* _WHAT IS REQUIRED_
The answer must consist solely of the lines from the opening line of the entries through the line with "Task: Open Scott", transcribed exactly and without any pictures.

* _INPUT DATA_
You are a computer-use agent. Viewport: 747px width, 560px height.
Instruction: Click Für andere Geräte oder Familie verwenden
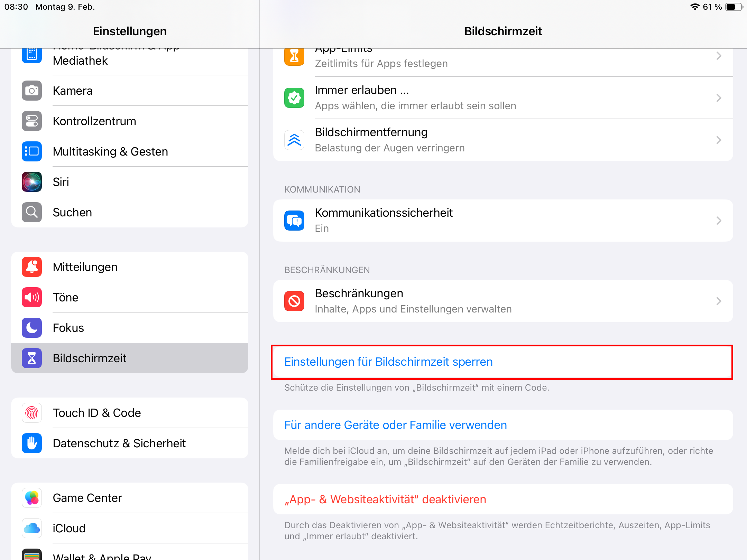(x=395, y=425)
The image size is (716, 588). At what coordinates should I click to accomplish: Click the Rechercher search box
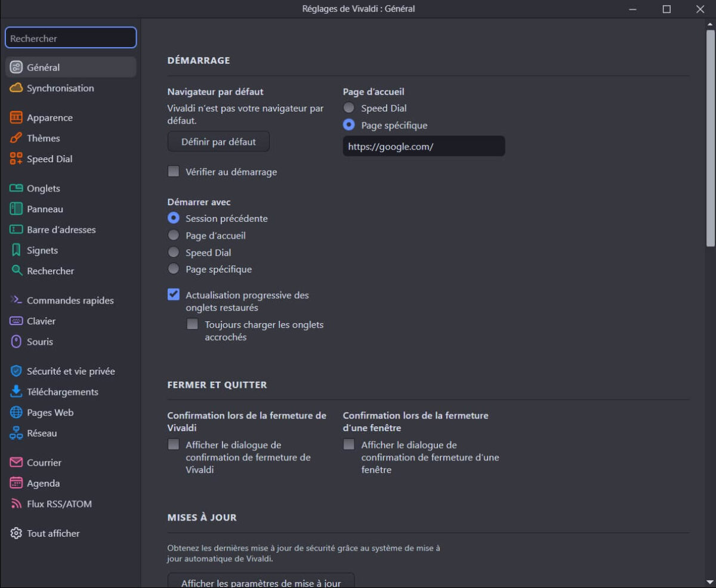pos(70,38)
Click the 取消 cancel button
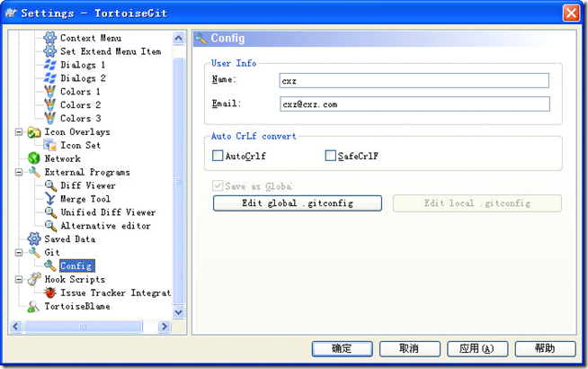The height and width of the screenshot is (369, 588). 408,348
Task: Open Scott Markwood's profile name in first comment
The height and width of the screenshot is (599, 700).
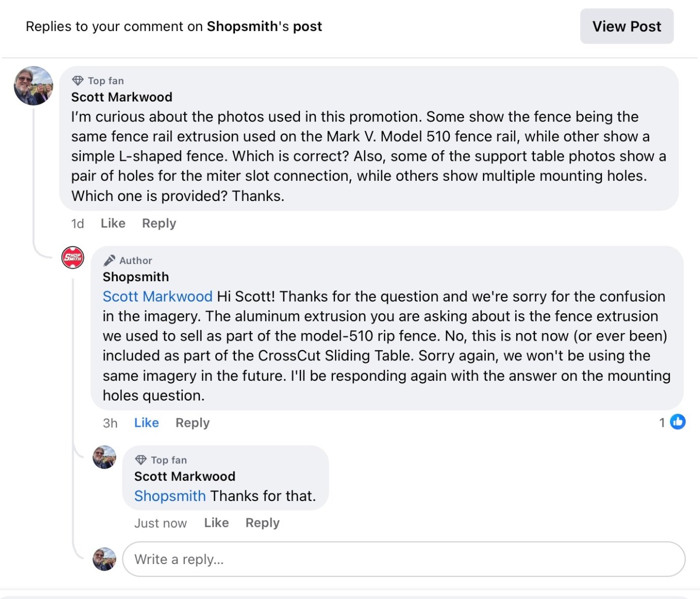Action: pyautogui.click(x=122, y=97)
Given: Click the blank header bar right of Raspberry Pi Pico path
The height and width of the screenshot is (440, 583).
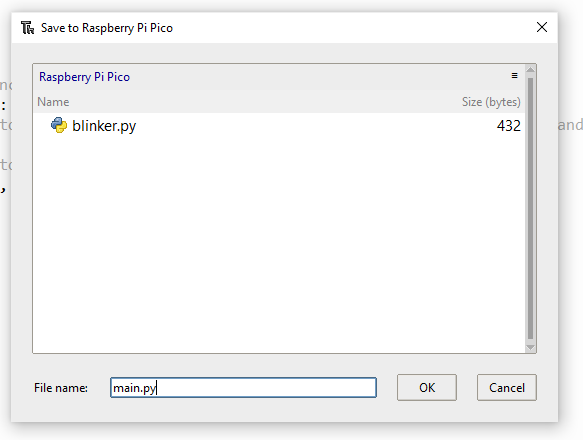Looking at the screenshot, I should tap(320, 77).

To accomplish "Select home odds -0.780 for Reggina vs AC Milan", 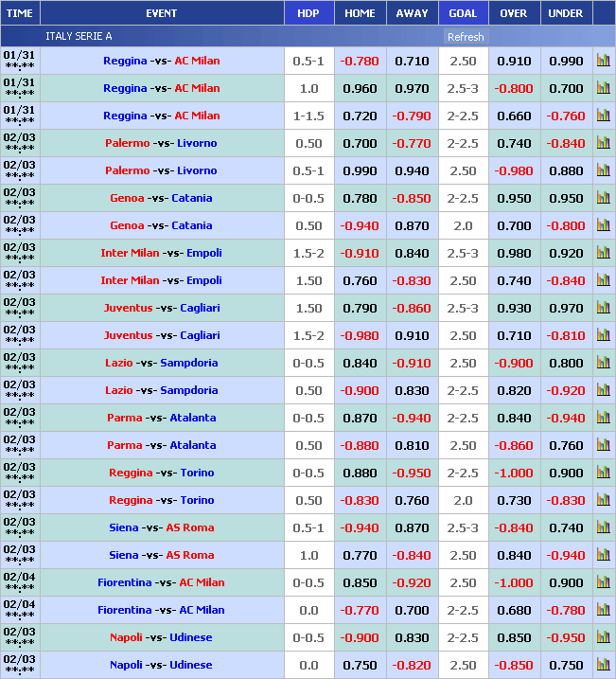I will [360, 61].
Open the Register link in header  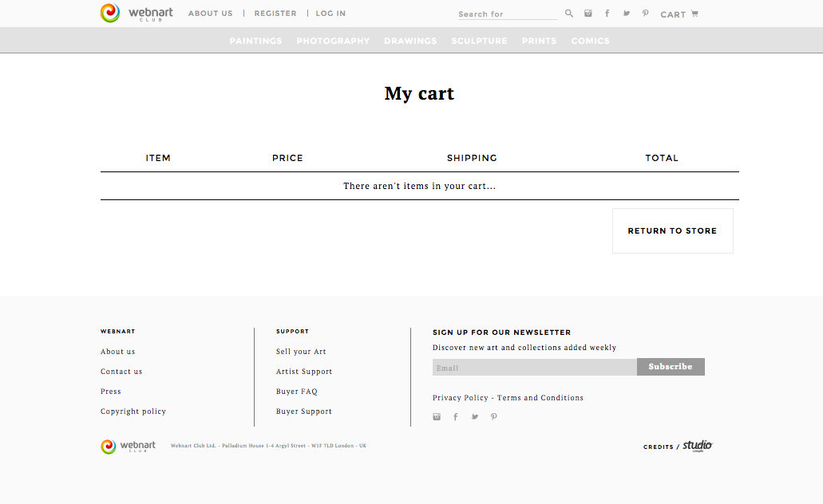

* _ANSWER TO THIS TASK_
You are a computer-use agent. Viewport: 747px width, 560px height.
Instruction: Click Für andere Geräte oder Familie verwenden
(x=395, y=425)
The image size is (716, 588). At what coordinates should I click to accomplish: Click the Rechercher search box
pos(70,38)
Click the 取消 cancel button
The height and width of the screenshot is (369, 588). 408,348
Task: Open Scott Markwood's profile name in first comment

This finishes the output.